PR #82 set autoscaling.knative.dev/min-scale: "1" on all 14 services. The trade-off is textbook:
| Item | Value |
|---|---|
| Always-on pods | 14 |
| Added CPU requests | 700m (14 x 50m) |
| Added memory requests | 896Mi (14 x 64Mi) |
| Steady state across 15 services | ~750m CPU, ~928Mi RAM |
Right call for an interactive game on a node with headroom. Wrong call for a batch job.
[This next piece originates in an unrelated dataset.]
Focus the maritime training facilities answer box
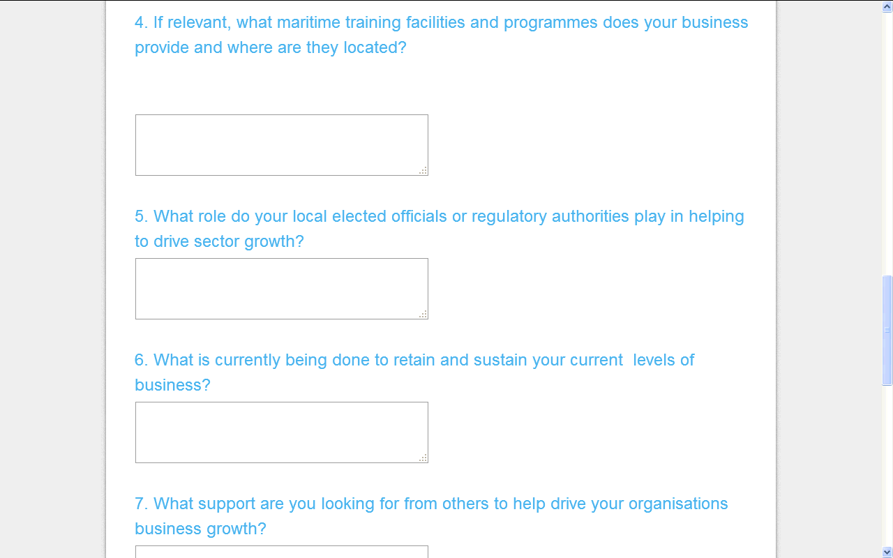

FluxCD reconciliation jammed once on an immutable serving.knative.dev/creator annotation when updating func-chess-service-lobby-games in place. Deleting the Knative service and letting FluxCD recreate it cleared the annotation.
What this enabled
Four weeks: GitOps, ingress-nginx, cert-manager DNS-01, MongoDB in myapps, 14 Knative functions, Prometheus + Grafana, sub-second cold starts. Nothing exotic. All of it is in infra/home-cluster/. The next chapters — staging environment, the Bun-to-Go auth API rewrite, the LLM gateway, this blog — sit on top of this base without changing it.
AI workflow note
Claude was on the keyboard for most of this period. The pattern that worked: ask for a phased plan first, then execute one phase at a time with a task-log entry per phase. The monitoring rollout split into six phases before any YAML got written, which made deferring blackbox probes a one-line decision. The architect agent was useful for the letsencrypt-prod vs letsencrypt-dns and min-scale: 0 vs 1 trade-offs — naming both options and the cost of each, not just picking one. When Claude proposed wholesale rewrites (“let me refactor _shared into a workspace package”), those got deferred to follow-up tasks rather than growing the current diff.